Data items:

- Opening Delimiter -

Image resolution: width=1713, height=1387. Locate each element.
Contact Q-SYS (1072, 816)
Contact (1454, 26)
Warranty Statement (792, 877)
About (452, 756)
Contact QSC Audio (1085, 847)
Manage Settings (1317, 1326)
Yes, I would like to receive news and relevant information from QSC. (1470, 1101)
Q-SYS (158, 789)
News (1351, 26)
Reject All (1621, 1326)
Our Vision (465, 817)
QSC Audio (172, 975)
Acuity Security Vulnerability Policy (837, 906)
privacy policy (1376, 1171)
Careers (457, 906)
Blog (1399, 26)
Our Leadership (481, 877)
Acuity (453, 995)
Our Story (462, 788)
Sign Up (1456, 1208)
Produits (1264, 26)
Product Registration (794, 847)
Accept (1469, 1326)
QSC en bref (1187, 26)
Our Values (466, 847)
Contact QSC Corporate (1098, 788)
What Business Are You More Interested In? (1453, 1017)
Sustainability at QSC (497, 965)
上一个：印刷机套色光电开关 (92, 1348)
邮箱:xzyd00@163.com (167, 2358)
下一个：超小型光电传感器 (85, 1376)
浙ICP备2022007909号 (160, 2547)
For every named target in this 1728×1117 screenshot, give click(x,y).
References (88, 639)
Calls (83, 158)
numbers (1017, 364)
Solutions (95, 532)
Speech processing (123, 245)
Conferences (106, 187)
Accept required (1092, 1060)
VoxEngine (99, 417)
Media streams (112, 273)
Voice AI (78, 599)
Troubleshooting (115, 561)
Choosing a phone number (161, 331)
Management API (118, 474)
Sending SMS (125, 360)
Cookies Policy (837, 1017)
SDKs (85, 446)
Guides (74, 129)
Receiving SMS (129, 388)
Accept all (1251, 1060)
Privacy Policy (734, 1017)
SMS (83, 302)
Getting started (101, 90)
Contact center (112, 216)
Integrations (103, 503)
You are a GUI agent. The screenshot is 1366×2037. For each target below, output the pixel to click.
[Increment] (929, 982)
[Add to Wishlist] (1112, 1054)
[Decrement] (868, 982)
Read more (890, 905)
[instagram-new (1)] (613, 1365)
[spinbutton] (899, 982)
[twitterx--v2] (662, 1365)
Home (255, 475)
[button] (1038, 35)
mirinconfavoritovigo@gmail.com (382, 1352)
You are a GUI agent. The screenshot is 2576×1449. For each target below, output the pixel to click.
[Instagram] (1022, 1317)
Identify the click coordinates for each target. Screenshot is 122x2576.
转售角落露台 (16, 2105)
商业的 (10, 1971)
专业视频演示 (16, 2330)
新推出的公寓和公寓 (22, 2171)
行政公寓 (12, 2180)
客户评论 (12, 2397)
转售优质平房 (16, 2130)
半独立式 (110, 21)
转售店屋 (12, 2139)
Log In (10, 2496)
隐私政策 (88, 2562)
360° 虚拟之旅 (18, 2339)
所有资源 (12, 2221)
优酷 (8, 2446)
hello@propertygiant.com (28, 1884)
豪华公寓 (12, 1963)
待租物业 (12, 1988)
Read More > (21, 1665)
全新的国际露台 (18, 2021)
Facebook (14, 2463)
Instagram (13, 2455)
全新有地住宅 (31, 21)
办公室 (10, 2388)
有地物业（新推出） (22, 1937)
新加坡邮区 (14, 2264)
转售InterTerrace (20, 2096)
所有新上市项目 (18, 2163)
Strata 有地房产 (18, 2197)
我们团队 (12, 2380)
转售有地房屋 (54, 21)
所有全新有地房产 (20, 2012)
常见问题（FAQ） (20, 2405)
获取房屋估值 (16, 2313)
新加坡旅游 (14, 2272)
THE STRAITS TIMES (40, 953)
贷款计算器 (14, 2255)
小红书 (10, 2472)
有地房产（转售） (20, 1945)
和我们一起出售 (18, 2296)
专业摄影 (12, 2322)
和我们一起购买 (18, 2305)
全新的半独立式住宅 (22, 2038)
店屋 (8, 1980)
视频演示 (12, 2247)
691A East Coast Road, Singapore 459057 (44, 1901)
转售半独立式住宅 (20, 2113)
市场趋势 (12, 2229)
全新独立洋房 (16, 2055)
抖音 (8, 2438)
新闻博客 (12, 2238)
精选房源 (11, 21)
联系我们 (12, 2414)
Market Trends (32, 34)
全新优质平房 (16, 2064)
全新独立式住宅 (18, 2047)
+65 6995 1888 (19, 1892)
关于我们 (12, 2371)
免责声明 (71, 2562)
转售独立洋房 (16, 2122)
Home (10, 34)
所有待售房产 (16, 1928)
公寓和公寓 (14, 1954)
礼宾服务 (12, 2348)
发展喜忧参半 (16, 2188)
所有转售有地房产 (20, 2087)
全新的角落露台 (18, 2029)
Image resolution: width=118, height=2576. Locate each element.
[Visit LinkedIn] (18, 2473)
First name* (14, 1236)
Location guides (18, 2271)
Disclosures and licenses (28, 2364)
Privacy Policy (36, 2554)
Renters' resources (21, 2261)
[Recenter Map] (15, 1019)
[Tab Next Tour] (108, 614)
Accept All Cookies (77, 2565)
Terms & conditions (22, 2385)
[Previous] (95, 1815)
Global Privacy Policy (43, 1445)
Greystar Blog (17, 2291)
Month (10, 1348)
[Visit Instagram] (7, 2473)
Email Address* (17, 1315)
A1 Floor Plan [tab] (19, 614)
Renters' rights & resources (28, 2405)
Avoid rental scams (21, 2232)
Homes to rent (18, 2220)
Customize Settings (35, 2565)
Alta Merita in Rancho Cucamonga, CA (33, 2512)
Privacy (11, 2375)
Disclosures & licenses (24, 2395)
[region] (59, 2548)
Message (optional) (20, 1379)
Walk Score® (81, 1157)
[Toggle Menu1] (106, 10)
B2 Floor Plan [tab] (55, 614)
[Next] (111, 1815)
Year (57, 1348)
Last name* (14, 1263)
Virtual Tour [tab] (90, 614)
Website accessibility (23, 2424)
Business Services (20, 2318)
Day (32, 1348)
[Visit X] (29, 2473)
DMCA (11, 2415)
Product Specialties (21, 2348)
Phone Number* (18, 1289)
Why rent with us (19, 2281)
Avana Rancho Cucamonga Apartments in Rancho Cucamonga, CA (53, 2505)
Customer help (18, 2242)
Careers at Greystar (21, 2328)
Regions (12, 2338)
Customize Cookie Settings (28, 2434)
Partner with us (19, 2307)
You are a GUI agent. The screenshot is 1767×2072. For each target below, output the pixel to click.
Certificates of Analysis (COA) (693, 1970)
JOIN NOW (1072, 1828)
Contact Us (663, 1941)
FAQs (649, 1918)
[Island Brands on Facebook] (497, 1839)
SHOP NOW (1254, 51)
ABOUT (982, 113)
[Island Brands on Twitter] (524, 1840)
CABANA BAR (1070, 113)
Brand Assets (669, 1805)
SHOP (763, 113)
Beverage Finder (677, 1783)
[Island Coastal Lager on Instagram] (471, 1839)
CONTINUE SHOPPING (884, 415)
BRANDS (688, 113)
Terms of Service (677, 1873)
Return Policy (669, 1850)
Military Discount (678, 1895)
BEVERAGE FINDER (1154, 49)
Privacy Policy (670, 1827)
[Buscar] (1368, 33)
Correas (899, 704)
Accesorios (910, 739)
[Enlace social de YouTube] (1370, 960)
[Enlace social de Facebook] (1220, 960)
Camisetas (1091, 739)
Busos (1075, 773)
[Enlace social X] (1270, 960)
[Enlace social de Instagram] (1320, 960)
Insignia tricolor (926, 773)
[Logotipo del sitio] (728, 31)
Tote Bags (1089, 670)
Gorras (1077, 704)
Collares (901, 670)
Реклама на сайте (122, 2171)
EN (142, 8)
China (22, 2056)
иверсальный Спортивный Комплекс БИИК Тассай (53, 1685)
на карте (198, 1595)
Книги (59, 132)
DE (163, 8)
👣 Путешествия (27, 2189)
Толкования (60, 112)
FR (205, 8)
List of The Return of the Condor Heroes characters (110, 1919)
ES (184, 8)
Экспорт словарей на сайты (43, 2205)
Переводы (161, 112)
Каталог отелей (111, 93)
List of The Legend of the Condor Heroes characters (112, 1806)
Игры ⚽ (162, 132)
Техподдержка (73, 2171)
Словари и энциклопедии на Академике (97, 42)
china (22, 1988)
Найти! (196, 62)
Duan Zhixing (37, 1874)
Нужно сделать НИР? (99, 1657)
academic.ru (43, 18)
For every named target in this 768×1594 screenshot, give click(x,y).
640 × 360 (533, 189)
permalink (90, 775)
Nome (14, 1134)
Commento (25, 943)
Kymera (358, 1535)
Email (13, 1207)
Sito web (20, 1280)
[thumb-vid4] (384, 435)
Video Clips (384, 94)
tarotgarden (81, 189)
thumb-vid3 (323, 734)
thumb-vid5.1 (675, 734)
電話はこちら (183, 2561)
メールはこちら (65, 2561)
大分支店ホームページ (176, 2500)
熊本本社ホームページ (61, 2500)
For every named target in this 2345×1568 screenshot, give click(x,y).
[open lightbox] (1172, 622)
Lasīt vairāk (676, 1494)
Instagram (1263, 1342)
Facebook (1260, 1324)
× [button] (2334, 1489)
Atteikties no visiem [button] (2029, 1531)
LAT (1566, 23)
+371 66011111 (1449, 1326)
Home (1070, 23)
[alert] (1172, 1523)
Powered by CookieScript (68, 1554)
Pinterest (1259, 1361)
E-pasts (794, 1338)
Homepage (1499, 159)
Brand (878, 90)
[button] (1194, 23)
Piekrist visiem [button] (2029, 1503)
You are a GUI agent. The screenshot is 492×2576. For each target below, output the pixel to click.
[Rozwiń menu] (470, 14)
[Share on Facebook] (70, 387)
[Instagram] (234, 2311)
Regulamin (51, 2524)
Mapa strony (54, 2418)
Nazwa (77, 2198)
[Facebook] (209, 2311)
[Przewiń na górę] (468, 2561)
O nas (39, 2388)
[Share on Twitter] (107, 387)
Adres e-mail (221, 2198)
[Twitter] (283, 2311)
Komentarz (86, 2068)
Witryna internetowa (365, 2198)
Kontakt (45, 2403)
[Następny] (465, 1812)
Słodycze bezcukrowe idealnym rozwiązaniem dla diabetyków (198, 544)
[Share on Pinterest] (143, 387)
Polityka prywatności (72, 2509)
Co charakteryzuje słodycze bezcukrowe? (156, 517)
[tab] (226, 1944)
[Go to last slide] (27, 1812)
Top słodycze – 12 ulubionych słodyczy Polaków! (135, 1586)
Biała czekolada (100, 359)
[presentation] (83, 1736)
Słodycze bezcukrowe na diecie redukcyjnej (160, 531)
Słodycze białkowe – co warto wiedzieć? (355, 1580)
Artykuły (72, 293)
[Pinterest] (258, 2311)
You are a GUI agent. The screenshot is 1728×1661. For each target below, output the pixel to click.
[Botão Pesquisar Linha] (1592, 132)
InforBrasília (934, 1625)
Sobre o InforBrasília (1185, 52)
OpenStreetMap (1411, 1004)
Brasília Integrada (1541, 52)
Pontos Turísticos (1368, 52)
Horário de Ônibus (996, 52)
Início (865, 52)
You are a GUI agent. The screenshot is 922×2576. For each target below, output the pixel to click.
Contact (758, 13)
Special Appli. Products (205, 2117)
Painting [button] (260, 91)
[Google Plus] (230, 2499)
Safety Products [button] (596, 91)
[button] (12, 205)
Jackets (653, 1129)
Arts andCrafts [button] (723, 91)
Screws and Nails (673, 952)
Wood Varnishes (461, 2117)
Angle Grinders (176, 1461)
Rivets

- Closing Delimiter -

About this exercise: Return the span of lines in the data above that opens at the line with "mirinconfavoritovigo@gmail.com (382, 1352)" and closes at the line with "客户评论 (12, 2397)", exactly, ends included, nothing else.

Result for this exercise:
mirinconfavoritovigo@gmail.com (382, 1352)
You are a GUI agent. The screenshot is 2576×1449. For each target below, output the pixel to click.
[Instagram] (1022, 1317)
Identify the click coordinates for each target. Screenshot is 122x2576.
转售角落露台 (16, 2105)
商业的 (10, 1971)
专业视频演示 (16, 2330)
新推出的公寓和公寓 (22, 2171)
行政公寓 (12, 2180)
客户评论 (12, 2397)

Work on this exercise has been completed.